The company is therefore seeking to strengthen its position in so-called “live service” online games, that is to say, which are constantly updated to maintain the interest of players for years. These are not only less expensive to develop in many cases, but above all generate much more profits over time. Sony is apparently working on many such online games, with around ten expected to be released by 2026.

This quest for profitability recently pushed Sony to publish its games on PC, an operation which is proving to be a success for the moment. Microsoft has been doing the same for years, but it has a major motivation as the publisher of Windows. Last week, it was the PSVR2 virtual reality headset that Sony mentioned in this context. He is exploring possible PC compatibility while peripheral sales do not seem to be there for a year.
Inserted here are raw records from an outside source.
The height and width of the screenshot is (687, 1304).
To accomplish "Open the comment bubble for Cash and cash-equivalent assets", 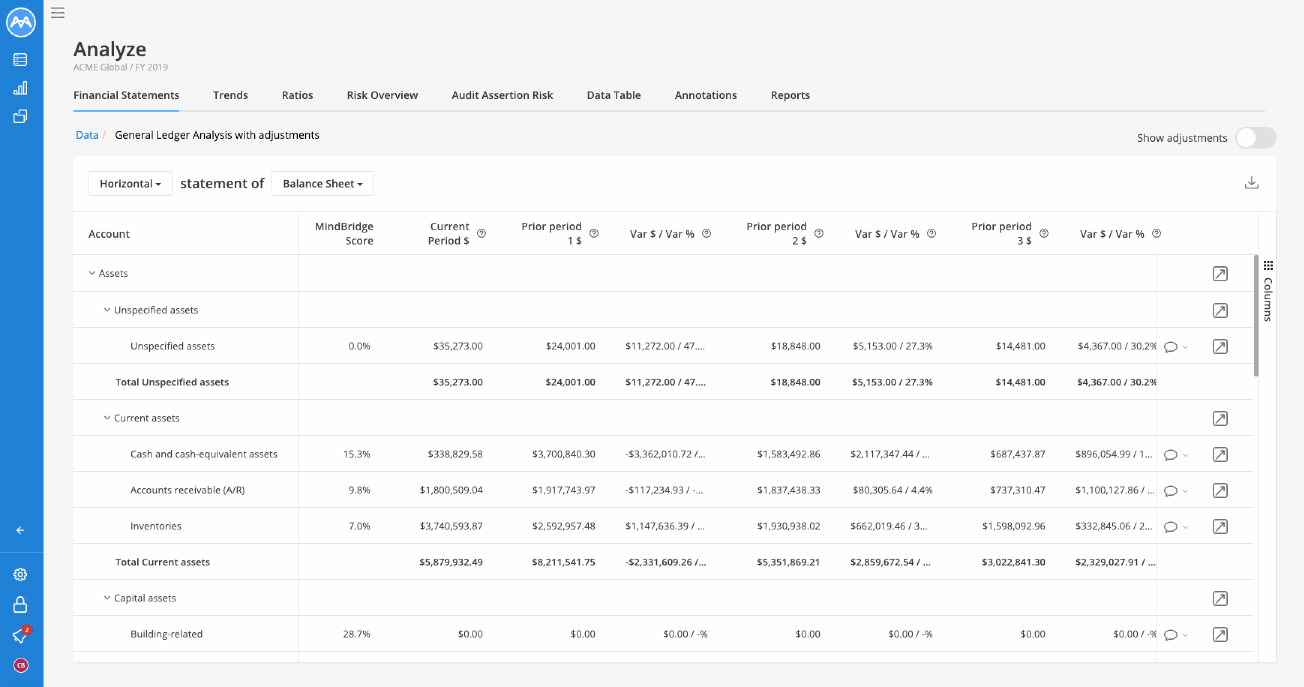I will 1171,455.
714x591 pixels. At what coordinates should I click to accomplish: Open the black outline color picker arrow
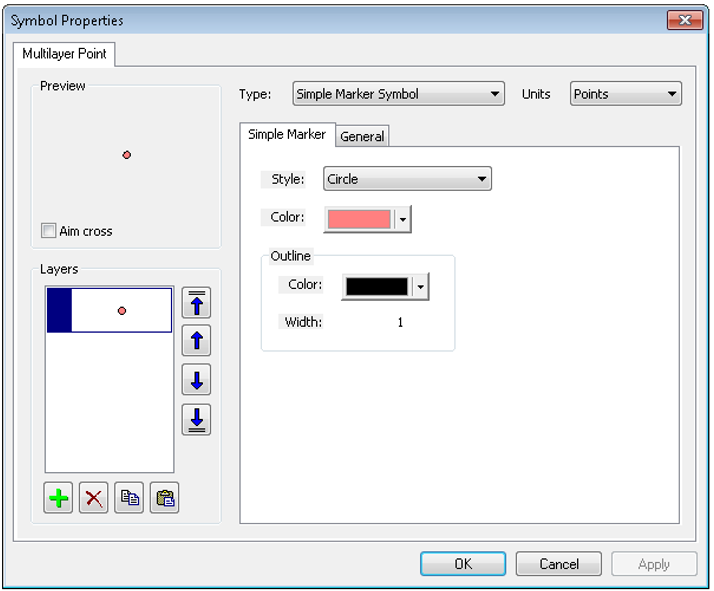point(421,287)
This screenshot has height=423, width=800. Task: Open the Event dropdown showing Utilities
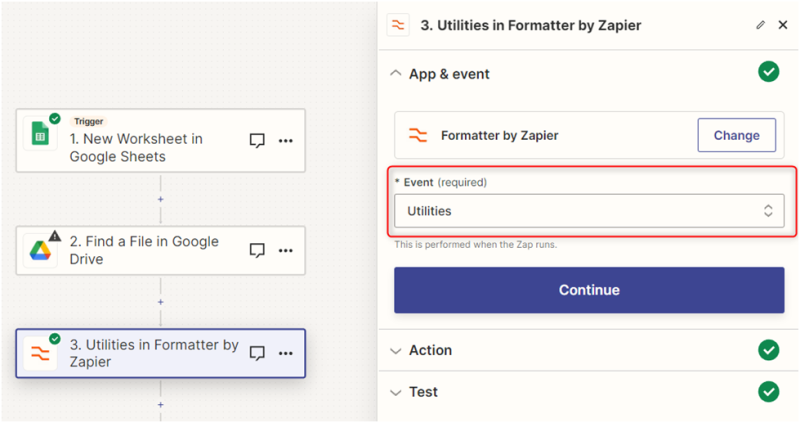(x=588, y=211)
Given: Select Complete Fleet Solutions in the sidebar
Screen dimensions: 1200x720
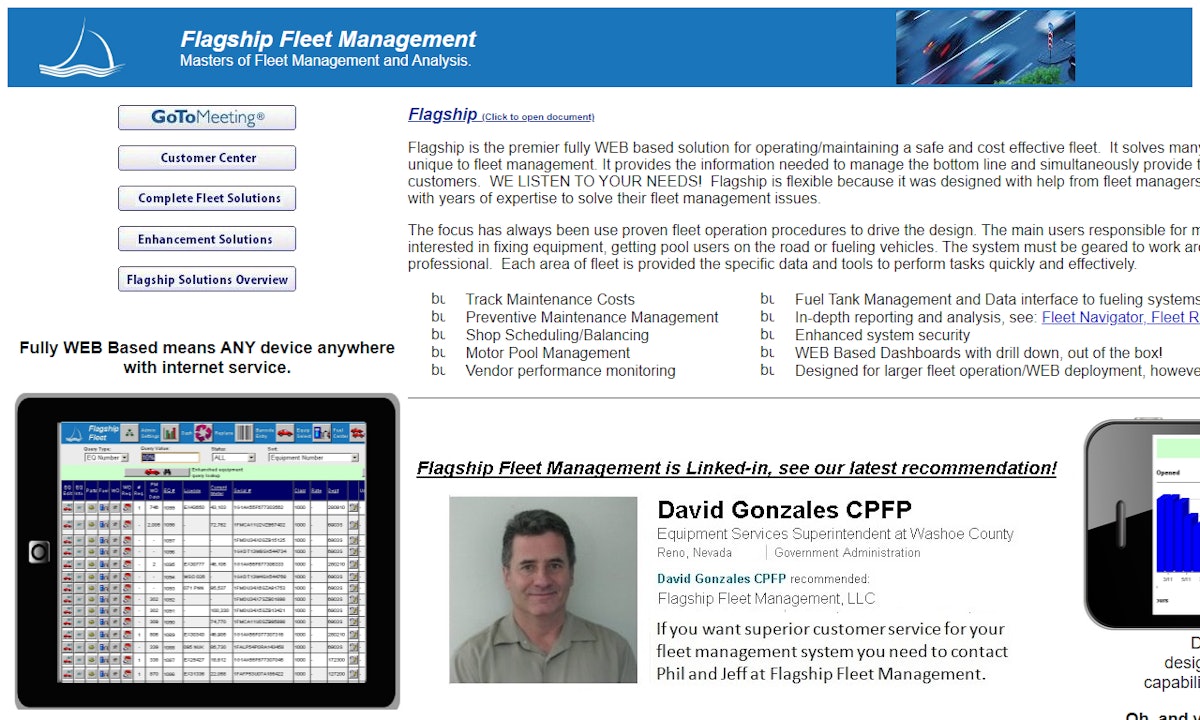Looking at the screenshot, I should pyautogui.click(x=207, y=198).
The video game industry is going through a dark period

These cuts at Sony occur in a deleterious climate for the video game industry. More than 9,000 jobs were lost there overall last year, and in 2024 there have already been 7,000 job cuts since the start of the year. Microsoft notably announced 1,900 layoffs in January, claiming redundancies following its acquisition of Activision Blizzard King. This drew the ire of regulators, as he had previously argued that there was no redundancy between the companies to get the deal approved. Unity, Riot Games, Twitch (Amazon), Sega of America and many others have also reduced their workforce.